Direct Comparison Profile
Toasted Pili Nuts vs Cashew Butter
We scientifically analyze the biological properties of Toasted Pili Nuts and Cashew Butter. Review the differences in macronutrients, vitamins, minerals, and our final nutritional verdict.
| Nutrient / Metric | Toasted Pili Nuts (100g) | Cashew Butter (100g) |
|---|---|---|
| Calories | 600 kcal | 553 kcal |
| Protein | 14g | 18.2g |
| Fats | 56g | 43.9g |
| Carbohydrates | 14g | 30.2g |
| Dietary Fiber | 8g | 3.3g |
| GIGlycemic Index | 15 | 22 |
| Water Content | 2% | 2% |
Nutritional Verdict
Both superfoods are highly complementary and offer balanced biological profiles for clinical dietary plans.
Toasted Pili Nuts
Toasted pili nuts are nutrient-dense seeds known for their rich flavor and high fat content, primarily composed of healthy unsaturated fats. They are a great source of protein, fiber, and essential minerals.

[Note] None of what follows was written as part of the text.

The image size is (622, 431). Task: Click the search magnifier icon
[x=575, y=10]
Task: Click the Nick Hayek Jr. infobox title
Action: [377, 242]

•Rich in healthy fats, toasted pili nuts can support heart health by improving cholesterol levels and reducing inflammation.

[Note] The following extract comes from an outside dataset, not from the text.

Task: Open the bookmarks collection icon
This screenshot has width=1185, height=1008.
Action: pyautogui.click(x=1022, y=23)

•High in magnesium, they can help regulate blood pressure and support muscle and nerve function.
Cashew Butter
Cashew butter is a creamy spread made from ground cashews, rich in healthy fats, protein, and essential nutrients. It offers a delicious alternative to traditional nut butters, with a unique flavor profile and smooth texture.
•Rich in monounsaturated fats, cashew butter can help improve heart health by lowering bad cholesterol levels.
•High in magnesium, it supports bone health, energy production, and muscle function.